Thursday 21 July 2016

Download 2016: Rivers



Let it stop!
Following a mysteriously flat battery we arrived and were equally mysteriously directed without any queue to a prime and dry parking spot at the near side of the west car park and set up in time to watch a customarily commanding performance from Rammstein. The evening was notable for strange circus acts including 'sword swallower' and 'Mongolian Boy' and heavy disco to 3am in a general mud.

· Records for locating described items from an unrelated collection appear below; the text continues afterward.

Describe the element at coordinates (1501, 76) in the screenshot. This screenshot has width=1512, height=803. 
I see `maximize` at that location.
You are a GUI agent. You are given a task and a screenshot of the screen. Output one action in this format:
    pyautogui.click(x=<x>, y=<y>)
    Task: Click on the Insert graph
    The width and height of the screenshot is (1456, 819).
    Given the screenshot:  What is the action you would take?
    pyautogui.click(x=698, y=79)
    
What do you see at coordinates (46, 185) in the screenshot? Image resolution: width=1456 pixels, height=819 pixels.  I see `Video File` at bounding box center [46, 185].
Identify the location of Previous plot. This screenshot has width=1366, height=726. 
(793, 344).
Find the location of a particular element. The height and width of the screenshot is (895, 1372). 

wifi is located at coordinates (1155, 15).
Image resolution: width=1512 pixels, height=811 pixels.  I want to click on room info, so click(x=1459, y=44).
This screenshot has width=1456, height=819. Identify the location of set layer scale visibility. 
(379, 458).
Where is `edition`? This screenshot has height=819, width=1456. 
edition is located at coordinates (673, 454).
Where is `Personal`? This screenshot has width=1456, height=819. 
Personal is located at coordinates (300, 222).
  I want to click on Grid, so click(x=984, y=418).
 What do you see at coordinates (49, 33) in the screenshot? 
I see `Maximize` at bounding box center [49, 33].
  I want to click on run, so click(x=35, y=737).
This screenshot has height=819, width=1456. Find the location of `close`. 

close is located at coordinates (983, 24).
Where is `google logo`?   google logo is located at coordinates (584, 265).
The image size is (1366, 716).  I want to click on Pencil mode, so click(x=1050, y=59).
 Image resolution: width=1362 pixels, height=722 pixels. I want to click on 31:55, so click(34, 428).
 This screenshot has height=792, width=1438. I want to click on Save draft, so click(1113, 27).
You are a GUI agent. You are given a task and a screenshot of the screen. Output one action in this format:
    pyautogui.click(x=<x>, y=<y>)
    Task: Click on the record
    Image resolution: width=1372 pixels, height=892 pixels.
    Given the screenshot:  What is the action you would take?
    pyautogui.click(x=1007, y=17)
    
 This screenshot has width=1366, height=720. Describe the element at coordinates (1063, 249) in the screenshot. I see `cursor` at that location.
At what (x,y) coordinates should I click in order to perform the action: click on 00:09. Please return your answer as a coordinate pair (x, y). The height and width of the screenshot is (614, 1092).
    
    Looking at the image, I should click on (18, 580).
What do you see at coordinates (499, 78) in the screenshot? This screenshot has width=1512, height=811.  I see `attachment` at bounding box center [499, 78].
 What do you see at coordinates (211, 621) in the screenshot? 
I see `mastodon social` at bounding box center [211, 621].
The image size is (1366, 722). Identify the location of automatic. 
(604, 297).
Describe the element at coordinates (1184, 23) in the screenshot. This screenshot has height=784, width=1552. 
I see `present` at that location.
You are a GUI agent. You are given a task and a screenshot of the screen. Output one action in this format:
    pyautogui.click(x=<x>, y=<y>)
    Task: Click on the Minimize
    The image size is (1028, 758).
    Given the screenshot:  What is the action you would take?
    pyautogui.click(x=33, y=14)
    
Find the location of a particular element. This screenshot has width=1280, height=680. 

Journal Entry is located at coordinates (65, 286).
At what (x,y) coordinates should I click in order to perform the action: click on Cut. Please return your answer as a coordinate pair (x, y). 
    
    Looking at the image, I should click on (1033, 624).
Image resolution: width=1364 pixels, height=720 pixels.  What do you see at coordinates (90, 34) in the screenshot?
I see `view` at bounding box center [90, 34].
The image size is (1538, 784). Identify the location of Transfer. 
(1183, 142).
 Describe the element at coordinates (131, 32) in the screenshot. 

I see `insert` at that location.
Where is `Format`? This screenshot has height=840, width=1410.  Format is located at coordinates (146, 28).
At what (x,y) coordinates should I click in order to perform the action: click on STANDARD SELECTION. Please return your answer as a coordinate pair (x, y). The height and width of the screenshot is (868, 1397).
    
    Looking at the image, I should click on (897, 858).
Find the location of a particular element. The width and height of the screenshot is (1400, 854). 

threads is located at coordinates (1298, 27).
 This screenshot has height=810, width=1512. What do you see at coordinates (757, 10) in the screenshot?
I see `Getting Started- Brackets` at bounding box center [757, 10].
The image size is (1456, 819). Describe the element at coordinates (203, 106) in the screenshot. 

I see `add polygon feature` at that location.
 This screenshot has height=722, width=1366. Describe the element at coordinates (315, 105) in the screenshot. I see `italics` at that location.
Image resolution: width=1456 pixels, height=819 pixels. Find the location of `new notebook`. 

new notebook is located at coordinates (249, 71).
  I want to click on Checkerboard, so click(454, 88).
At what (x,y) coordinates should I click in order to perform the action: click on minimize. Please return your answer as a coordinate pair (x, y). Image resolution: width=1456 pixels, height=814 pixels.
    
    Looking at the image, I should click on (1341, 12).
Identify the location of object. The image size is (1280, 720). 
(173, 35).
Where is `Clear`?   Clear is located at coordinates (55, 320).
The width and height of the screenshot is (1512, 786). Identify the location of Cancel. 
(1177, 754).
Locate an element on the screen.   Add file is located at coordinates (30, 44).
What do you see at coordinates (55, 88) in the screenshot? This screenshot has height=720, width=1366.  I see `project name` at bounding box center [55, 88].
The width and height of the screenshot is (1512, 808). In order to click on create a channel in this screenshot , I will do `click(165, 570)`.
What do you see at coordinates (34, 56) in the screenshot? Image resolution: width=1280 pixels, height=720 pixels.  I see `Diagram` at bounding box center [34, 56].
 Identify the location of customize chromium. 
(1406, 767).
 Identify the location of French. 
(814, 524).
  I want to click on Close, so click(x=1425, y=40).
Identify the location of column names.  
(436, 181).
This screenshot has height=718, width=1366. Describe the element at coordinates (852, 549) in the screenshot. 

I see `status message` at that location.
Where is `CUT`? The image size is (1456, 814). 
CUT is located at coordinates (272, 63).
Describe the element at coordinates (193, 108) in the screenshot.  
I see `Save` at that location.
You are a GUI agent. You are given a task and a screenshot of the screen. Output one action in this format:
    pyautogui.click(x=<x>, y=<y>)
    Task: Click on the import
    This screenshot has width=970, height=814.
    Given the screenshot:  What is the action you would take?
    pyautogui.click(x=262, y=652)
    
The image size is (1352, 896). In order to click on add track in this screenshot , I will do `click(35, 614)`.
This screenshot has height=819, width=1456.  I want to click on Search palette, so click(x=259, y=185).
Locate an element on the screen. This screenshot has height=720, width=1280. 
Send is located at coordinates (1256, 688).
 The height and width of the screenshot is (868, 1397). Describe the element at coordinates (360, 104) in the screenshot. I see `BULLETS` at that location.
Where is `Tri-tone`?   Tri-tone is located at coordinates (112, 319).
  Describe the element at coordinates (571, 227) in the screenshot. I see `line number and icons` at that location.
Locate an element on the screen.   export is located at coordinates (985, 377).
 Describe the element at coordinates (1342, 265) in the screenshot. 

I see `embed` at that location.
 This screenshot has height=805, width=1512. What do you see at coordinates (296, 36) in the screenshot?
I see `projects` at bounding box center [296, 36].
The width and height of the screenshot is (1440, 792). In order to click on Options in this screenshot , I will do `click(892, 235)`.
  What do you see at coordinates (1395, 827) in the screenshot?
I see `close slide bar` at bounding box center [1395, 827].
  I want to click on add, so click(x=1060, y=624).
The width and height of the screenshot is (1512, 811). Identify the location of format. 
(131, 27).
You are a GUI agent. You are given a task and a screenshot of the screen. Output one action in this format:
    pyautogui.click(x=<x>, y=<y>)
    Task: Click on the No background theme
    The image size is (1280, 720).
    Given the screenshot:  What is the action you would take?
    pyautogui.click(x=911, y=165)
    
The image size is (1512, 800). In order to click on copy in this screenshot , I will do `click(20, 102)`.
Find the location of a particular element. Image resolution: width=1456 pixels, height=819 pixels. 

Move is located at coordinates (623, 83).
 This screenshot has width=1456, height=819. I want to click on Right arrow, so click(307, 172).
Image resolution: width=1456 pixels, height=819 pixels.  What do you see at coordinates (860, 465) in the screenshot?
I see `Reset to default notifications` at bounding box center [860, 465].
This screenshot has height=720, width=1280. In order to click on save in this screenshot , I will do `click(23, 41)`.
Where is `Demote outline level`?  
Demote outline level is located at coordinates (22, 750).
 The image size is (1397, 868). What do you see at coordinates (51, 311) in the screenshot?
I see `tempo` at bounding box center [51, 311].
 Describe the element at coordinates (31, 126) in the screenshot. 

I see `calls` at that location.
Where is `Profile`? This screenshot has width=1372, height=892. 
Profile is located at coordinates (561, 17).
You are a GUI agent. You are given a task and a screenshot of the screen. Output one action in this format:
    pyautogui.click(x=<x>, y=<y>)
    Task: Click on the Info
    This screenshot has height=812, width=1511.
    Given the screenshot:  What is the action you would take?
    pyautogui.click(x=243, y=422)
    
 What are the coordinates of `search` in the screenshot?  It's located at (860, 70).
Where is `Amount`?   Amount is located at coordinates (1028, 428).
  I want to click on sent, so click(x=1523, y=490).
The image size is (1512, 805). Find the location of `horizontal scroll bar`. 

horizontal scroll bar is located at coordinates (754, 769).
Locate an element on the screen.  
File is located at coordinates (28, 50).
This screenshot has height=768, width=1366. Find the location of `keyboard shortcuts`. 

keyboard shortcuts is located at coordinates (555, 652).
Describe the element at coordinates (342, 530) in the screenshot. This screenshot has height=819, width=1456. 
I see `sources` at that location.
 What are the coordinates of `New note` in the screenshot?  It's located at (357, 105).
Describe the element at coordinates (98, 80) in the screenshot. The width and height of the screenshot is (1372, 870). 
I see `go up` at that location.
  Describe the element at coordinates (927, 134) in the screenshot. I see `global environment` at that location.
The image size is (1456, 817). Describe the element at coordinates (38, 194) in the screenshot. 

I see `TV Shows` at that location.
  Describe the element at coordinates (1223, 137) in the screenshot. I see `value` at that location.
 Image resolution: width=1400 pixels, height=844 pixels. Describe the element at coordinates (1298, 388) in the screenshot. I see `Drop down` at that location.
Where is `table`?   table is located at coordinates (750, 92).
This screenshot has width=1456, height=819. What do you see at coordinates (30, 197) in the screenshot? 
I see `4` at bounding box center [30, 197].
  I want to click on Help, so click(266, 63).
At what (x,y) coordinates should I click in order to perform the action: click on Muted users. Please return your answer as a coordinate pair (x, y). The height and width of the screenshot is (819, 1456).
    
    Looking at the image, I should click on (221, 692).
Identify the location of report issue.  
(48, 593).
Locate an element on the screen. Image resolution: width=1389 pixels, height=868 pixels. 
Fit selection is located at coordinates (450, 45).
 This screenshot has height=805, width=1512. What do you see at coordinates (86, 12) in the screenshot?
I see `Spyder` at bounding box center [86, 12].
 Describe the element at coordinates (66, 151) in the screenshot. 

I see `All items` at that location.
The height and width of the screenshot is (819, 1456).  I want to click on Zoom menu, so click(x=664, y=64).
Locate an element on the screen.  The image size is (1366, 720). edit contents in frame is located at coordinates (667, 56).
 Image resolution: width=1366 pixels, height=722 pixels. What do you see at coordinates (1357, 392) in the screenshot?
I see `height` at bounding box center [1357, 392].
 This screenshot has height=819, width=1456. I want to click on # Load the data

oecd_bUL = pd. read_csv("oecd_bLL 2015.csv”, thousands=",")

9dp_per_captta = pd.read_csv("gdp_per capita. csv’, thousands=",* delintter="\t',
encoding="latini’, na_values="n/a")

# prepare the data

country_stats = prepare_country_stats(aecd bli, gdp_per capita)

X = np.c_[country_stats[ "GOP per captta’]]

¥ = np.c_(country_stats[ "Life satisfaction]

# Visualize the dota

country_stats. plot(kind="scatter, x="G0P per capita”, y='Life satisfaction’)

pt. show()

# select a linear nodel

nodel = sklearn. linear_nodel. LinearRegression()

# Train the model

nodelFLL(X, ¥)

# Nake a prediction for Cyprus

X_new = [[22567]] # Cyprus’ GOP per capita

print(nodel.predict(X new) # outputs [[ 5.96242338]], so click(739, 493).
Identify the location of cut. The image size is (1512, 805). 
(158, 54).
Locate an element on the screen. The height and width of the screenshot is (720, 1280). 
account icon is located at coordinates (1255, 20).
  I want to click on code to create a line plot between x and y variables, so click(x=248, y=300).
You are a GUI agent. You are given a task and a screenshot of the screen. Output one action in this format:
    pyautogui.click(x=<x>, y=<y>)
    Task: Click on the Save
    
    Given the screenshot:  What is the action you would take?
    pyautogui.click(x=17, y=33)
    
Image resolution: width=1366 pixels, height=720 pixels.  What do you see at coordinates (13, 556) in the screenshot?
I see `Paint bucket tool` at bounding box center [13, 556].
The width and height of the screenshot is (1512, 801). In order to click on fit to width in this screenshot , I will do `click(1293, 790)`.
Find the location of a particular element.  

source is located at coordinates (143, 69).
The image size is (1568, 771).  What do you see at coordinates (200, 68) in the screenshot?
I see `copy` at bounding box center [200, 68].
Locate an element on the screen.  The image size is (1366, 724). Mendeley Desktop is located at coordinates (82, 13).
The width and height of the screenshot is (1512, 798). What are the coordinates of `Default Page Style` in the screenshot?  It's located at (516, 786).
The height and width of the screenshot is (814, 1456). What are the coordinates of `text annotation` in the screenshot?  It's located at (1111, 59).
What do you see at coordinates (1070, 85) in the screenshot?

Next day the mud had churned itself into a fine, thick ooze.
Rivers
I was able to confirm that the traditional noodle stall had more and better noodles than the chain-like 'Noodle Hut'. One of the music stages had been replaced by some wrestling arena and, unless I misunderstood, some wrestler was later offered a 'most metal' award on the main stage. Just as there is only one true Dr Who, there are only two true wrestlers, and this gent was neither Big nor Giant. But the people to their own.

Inside
I cannot remember much about the music on Saturday though can confirm Trooper is better than Hobgoblin. Except for the Black Sabbath set, which recovered from a horribly out of tune guitar playing the initial tritone to a set of old material, with myself a half dozen heads from the front -- though eagle eyed observers spotted that there was at least a double of the lead vocal overdubbed. Sunday was wondrous, well, muddy, indeed there were rivers of the stuff. I enjoyed Amon Amarth, Electric Wizard, Gojira, and Iron Maiden showcased their new album, though not the really long song about the airship. It then stopped raining, though the adventures continued as the M1 was, in another mystery, closed. 

Sunday 10 July 2016

Desertfest 2016: The Sunday Sessions

Blood donor.
I did attend the Sunday of Desertfest. Camden, 2016. Highlight for me was Blood Ceremony, after which I legged it down the street to see Electric Wizard from the back of a very crowded Koko. I also quite liked what I saw of Trouble, who have unaccountably been off my radar for their 40 year existence. Godflesh, the closing two-
piece with sequenced drums, I found puzzling.

Necrowhatever
NecroDeathMort similarly, a fuzz of old style synths accompanying a bass. Witchsorrow started it off nicely.

Thursday 7 July 2016

Hesperia Lanzarote hotel

Cliff path just outside the hotel
We stayed at the Hesperia Lanzarote hotel in Puerto Calero in June 2016, on 'bed and breakfast'. It is a large, very pleasant complex on a vaguely Japanese theme with several swimming pools by a small rock beach with unfailingly polite and efficient staff.  Indeed, so nice that once I was lying by the pool, in a grizzled phase, and a manager asked if I was a client of the hotel. There is also a fine spa (with an attractive €60 package for the stay), and small gym, but with few 'animations'; however several cats. It is ten minutes walk from a dozen restaurants and some shops near the marina, but otherwise not very close to anything. A bus runs from above the marina about every hour to Puerto del Carmen, a bigger resort. Lanzarote itself is quite bleak, being mainly volcanic rock, and a day tour will see to it.

Sunday 27 March 2016

Cape Horn to Starboard - John Kretschmer (1986)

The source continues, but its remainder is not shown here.